### Data items
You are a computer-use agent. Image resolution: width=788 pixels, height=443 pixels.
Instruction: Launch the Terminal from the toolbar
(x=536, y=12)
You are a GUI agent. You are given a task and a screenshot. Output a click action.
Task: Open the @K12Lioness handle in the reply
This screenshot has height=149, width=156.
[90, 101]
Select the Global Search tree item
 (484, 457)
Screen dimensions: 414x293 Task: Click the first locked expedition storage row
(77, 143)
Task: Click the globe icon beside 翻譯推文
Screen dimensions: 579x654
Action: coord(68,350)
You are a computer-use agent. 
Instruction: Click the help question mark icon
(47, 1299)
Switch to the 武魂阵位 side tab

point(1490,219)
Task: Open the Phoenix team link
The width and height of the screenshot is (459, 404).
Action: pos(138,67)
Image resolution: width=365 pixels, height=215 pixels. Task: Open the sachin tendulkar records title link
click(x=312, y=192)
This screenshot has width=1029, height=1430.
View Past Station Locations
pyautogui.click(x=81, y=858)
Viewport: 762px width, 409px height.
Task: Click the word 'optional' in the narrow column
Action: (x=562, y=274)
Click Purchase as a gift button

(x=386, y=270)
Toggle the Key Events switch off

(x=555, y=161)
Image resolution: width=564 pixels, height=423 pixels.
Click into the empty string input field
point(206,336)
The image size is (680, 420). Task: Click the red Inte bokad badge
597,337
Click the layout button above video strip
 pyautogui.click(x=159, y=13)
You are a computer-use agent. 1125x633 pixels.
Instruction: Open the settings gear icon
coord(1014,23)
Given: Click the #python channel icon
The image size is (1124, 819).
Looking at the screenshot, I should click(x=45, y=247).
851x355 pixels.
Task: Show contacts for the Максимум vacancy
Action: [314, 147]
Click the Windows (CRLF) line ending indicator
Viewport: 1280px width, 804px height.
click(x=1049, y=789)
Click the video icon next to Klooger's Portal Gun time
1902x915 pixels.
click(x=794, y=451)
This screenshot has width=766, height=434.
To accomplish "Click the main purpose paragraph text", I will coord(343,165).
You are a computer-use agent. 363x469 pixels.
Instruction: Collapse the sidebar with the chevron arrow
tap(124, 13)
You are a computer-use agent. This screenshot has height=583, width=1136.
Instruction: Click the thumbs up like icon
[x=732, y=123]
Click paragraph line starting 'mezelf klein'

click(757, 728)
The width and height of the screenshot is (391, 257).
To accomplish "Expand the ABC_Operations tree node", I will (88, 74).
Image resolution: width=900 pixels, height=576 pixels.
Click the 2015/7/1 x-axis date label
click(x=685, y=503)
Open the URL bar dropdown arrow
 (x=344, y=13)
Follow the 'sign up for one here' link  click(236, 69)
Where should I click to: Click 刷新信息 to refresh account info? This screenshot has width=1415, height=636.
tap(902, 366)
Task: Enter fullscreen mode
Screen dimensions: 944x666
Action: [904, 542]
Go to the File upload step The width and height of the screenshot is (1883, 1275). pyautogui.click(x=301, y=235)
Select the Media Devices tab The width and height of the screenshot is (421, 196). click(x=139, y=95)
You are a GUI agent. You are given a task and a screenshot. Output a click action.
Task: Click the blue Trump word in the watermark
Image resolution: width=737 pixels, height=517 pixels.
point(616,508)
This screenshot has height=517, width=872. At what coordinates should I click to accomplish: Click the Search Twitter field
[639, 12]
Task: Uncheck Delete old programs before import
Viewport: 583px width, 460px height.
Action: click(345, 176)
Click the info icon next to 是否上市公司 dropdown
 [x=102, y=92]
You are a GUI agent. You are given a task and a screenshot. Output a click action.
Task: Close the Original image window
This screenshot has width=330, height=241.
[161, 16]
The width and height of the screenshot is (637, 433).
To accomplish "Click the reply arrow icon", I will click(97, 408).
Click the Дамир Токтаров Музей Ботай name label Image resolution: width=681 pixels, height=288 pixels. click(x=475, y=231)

### WHAT TO WORK ON
Copy the lines above word for word, beginning with the line that contains "Click the layout button above video strip" and ending after the line that contains "Follow the 'sign".

### CORRECT ANSWER
Click the layout button above video strip
 pyautogui.click(x=159, y=13)
You are a computer-use agent. 1125x633 pixels.
Instruction: Open the settings gear icon
coord(1014,23)
Given: Click the #python channel icon
The image size is (1124, 819).
Looking at the screenshot, I should click(x=45, y=247).
851x355 pixels.
Task: Show contacts for the Максимум vacancy
Action: [314, 147]
Click the Windows (CRLF) line ending indicator
Viewport: 1280px width, 804px height.
click(x=1049, y=789)
Click the video icon next to Klooger's Portal Gun time
1902x915 pixels.
click(x=794, y=451)
This screenshot has width=766, height=434.
To accomplish "Click the main purpose paragraph text", I will coord(343,165).
You are a computer-use agent. 363x469 pixels.
Instruction: Collapse the sidebar with the chevron arrow
tap(124, 13)
You are a computer-use agent. This screenshot has height=583, width=1136.
Instruction: Click the thumbs up like icon
[x=732, y=123]
Click paragraph line starting 'mezelf klein'

click(757, 728)
The width and height of the screenshot is (391, 257).
To accomplish "Expand the ABC_Operations tree node", I will (88, 74).
Image resolution: width=900 pixels, height=576 pixels.
Click the 2015/7/1 x-axis date label
click(x=685, y=503)
Open the URL bar dropdown arrow
 (x=344, y=13)
Follow the 'sign up for one here' link  click(236, 69)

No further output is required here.